Numerical methods for mean field games based on Gaussian processes and Fourier features

Chenchen Mou Department of Mathematics, City University of Hong Kong, Hong Kong, China Xianjin Yang Yau Mathematical Sciences Center, Tsinghua University, Haidian District, Beijing, 100084, China; Beijing Institute of Mathematical Sciences and Applications, Huairou District, Beijing, 101408, China Chao Zhou Department of Mathematics and Risk Management Institute, National University of Singapore, Singapore

Numerical Analysis and Scientific Computing Optimization and Control mathscidoc:2206.25007

Journal of Computational Physics, 460, (1), 111188, 2022.7
In this article, we propose two numerical methods, the Gaussian Process (GP) method and the Fourier Features (FF) algorithm, to solve mean field games (MFGs).
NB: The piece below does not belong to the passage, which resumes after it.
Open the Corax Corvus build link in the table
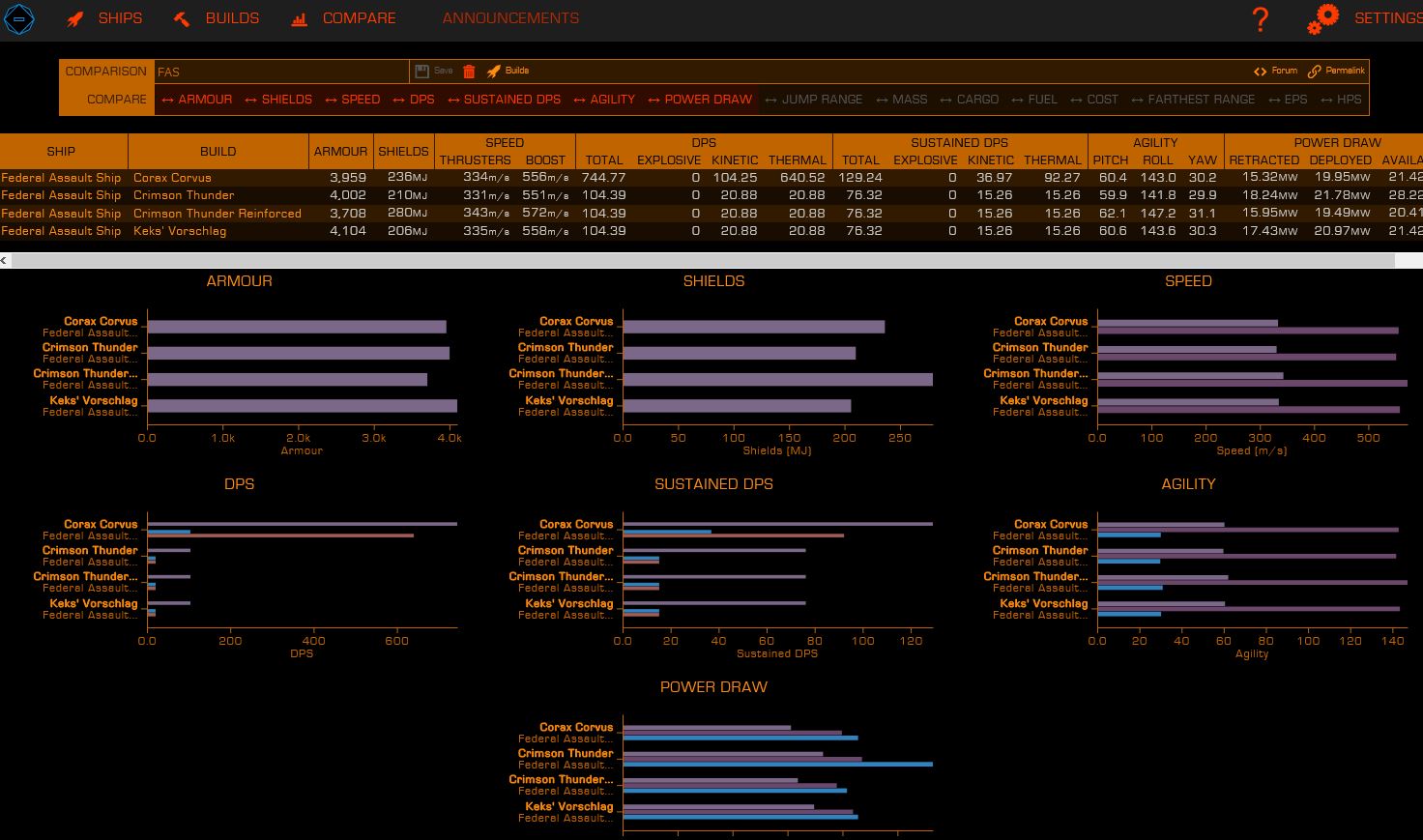The width and height of the screenshot is (1423, 840). 172,178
The GP algorithm approximates the solution of a MFG with maximum a posteriori probability estimators of GPs conditioned on the partial differential equation (PDE) system of the MFG at a finite number of sample points. The main bottleneck of the GP method is to compute the inverse of a square gram matrix, whose size is proportional to the number of sample points. To improve the performance, we introduce the FF method, whose insight comes from the recent trend of approximating positive definite kernels with random Fourier features. The FF algorithm seeks approximated solutions in the space generated by sampled Fourier features. In the FF method, the size of the matrix to be inverted depends only on the number of Fourier features selected, which is much less than the size of sample points. Hence, the FF method reduces the precomputation time, saves the memory, and achieves comparable accuracy to the GP method. We give the existence and the convergence proofs for both algorithms. The convergence argument of the GP method does not depend on any monotonicity condition, which suggests the potential applications of the GP method to solve MFGs with non-monotone couplings in future work. We show the efficacy of our algorithms through experiments on a stationary MFG with a non-local coupling and on a time-dependent planning problem. We believe that the FF method can also serve as an alternative algorithm to solve general PDEs.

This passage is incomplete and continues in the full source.